Hosam, just five years older than Khaled, has been a force in Khaled’s life since Khaled’s teen years when he heard Hosam’s profound short story read by the well-known Libyan voice of Mohammed Mustafa Ramadan on the BBC Arabic World Service. After publishing a story collection, Hosam then stops writing, essentially vanished from the literary scene. Mohammed Mustafa Ramadan, in a London mosque, ends up murdered by two young Libyan agents whose names Hosam tracks down years later as part of his research into Qaddafi assassinations.

Eventually, the three men—Khaled, Hosam, and Mustafa—all have flats in London, where Khaled has been living since his wounding. They meet often at a bar called Cyrano’s for long conversations. While Khaled feels very close to each of the others, Mustafa maintains a distance from Hosam, blaming him for seeming to have abandoned the anti-Qaddafi cause. All that changes when the Arab Spring rebellions break out in the North African Maghreb countries, particularly Libya.

The fight against Qaddafi brings both Hosam and Mustafa back home, where they distinguish themselves as prominent warriors, achieving a personal closeness they lacked in London: “When they met on the battlefield in Libya, they became closer than I could ever be to either one of them.” It’s Khaled who cannot bring himself to return to Libya to join the struggle, not out of cowardness, but more from an inability to make a commitment, to know where he truly belongs, where his life is meant to be.

He functions at the edges, the two friends who sustained him and gave him meaning gone, ultimately out of touch.

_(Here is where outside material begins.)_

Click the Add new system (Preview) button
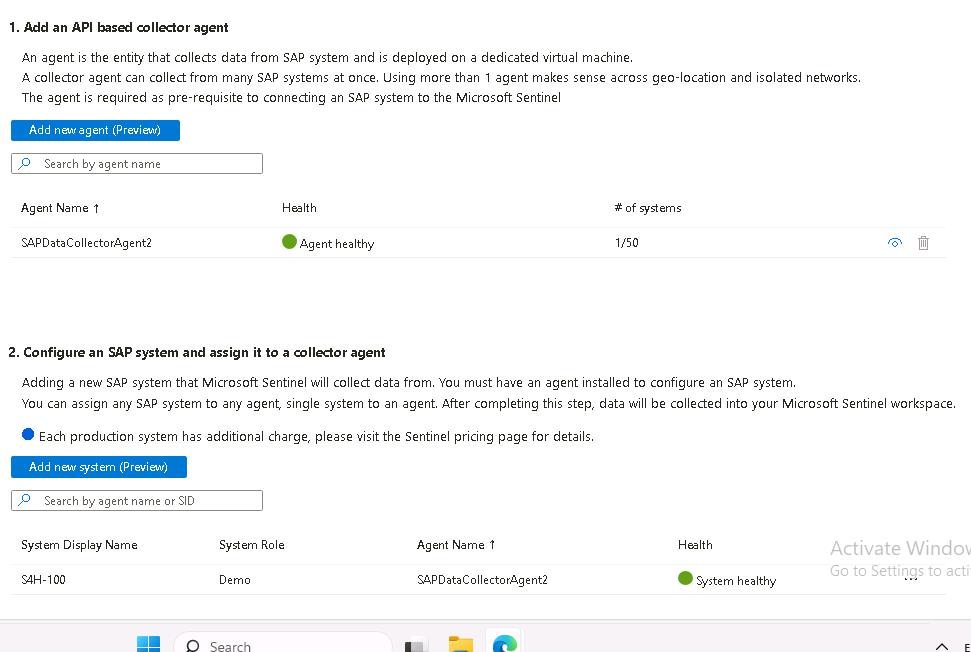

The woman in his life, Hannah, who married another man because Khaled could not bring himself to ask her, now divorced, is available again. They sleep together, but he cannot stay the night because one of her children will want to crawl into bed with her in the morning. Khaled is not essential to anyone’s life. He lacks a place and a purpose. The old necessity of a false identity denies him his true self.

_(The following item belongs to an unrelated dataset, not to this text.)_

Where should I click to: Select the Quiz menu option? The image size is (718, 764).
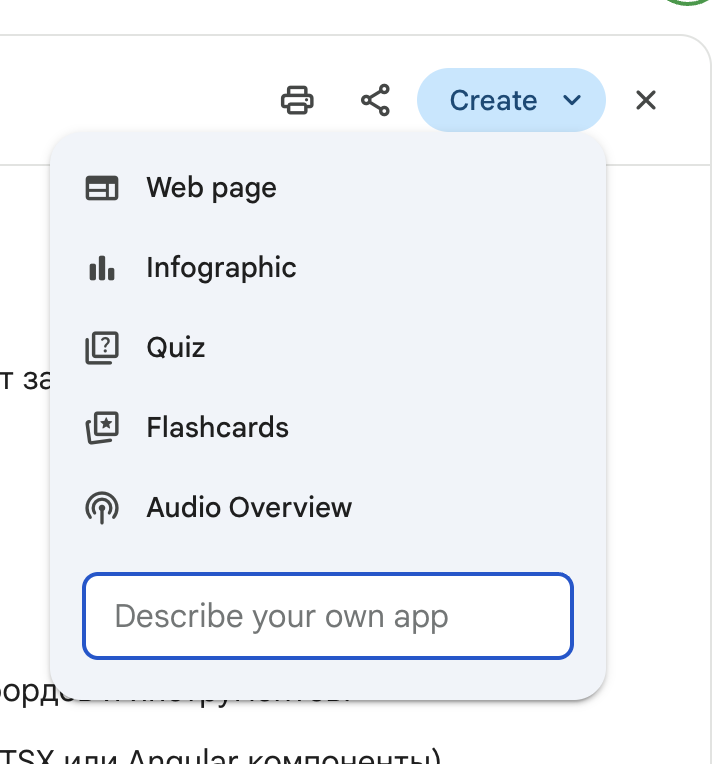(176, 348)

He understands his essential loss and his inability to explain it fully: “I will never have the words to explain what it is like to be shot, to lose the ability to return home or to give up on everything I expected my life to be, or why it felt as though I had died that day in St. James’s Square and, through some grotesque accident, been reborn into the hapless shoes of an eighteen-year-old castaway, stranded in a foreign city where he knew no one and could be little use to himself, that all he could just about manage was to march through each day, from beginning to end, and then do it again. I did not know how to say such things then, I still do not, and the inarticulacy filled my mouth.”

And yet Hisham Matar in writing My Friends does possess that ability, the articulateness, to convey how it feels to be Khaled, to lose all control, and to enact a life that was not meant to be his.